EXERCISE INSTRUCTIONS | Copy out every line of the listing below that contains the word "height".

ENTRIES SUPPLIED |
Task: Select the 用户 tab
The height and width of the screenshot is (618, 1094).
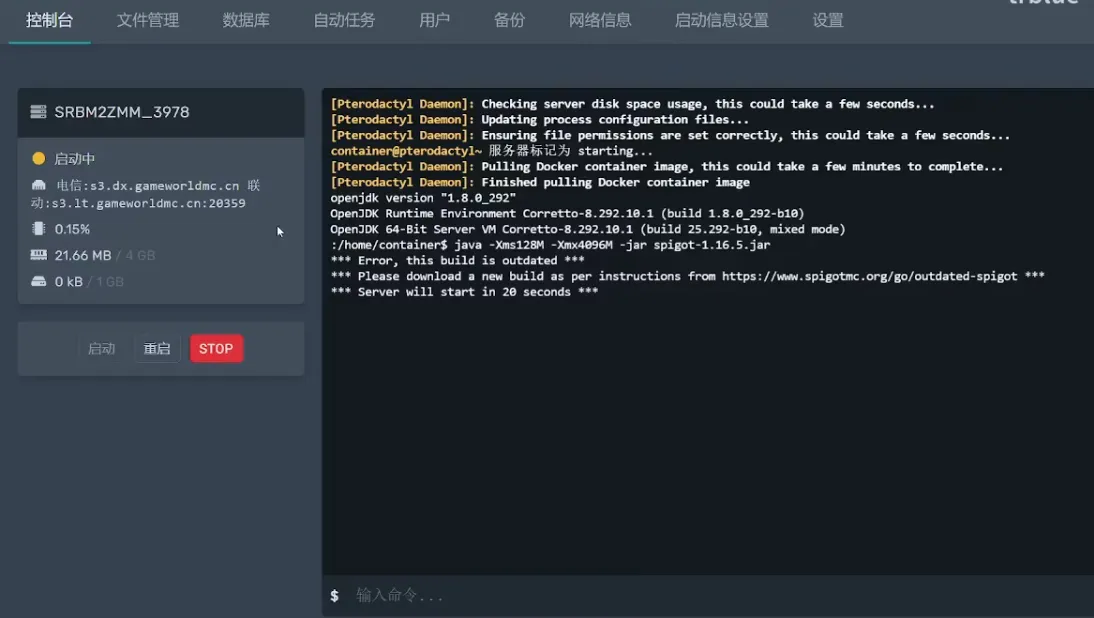Action: [x=434, y=20]
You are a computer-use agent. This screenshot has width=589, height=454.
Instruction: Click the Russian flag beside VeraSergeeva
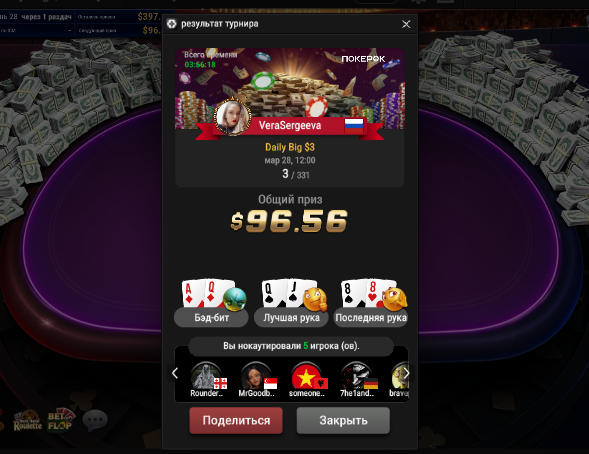[x=354, y=125]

EXERCISE RESPONSE |
The height and width of the screenshot is (618, 1094).
You are a computer-use agent. This screenshot has width=589, height=454.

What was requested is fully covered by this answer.